What is expected: Copy the lines from the line with "The height and width of the screenshot is (600, 750)." to the line with "Looking at the screenshot, I should (x=182, y=357).", swapping "Given" for "Instruction" and leaving everything else untouched.

Data listing:
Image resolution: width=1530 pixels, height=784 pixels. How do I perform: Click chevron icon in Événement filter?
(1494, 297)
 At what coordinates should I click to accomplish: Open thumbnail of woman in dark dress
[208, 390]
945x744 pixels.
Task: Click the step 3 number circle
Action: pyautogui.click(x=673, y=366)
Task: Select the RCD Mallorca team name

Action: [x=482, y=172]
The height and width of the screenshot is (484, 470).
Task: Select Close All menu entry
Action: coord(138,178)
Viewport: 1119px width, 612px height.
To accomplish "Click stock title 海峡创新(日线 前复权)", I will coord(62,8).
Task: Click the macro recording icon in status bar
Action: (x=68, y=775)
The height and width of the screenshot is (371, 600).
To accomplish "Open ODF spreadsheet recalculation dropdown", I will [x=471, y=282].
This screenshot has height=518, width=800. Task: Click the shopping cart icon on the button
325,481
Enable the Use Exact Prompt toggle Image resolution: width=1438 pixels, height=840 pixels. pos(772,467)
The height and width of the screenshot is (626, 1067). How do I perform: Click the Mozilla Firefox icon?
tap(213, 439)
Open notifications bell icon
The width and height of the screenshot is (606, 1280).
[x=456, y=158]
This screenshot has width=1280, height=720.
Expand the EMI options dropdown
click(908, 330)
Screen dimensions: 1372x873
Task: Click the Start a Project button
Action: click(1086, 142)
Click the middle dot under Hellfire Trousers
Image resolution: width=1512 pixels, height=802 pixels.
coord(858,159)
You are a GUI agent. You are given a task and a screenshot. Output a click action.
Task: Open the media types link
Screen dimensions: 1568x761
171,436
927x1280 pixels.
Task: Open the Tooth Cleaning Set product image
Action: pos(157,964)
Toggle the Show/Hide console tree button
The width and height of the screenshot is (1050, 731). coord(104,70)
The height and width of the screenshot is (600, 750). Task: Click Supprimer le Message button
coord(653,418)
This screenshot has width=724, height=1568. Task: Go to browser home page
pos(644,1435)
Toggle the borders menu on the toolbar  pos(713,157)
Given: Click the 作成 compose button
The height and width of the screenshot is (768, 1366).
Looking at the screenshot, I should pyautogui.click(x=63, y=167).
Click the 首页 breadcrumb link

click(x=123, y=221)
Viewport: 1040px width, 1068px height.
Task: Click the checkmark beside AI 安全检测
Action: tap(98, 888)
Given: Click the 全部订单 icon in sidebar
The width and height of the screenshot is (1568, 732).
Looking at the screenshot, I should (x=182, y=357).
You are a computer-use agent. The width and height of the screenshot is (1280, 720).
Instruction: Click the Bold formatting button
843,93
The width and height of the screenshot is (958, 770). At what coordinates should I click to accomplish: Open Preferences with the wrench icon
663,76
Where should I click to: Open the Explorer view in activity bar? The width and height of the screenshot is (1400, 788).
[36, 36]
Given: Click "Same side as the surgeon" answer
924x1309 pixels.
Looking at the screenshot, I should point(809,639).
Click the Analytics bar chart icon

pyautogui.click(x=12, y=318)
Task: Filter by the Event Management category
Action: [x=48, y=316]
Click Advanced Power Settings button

Expected answer:
The height and width of the screenshot is (600, 750). Task: Click Supprimer le Message button
coord(653,418)
This screenshot has width=724, height=1568. Task: Go to browser home page
pos(644,1435)
Toggle the borders menu on the toolbar  pos(713,157)
Instruction: Click the 作成 compose button
The height and width of the screenshot is (768, 1366).
Looking at the screenshot, I should pyautogui.click(x=63, y=167).
Click the 首页 breadcrumb link

click(x=123, y=221)
Viewport: 1040px width, 1068px height.
Task: Click the checkmark beside AI 安全检测
Action: tap(98, 888)
Instruction: Click the 全部订单 icon in sidebar
The width and height of the screenshot is (1568, 732).
Looking at the screenshot, I should (x=182, y=357).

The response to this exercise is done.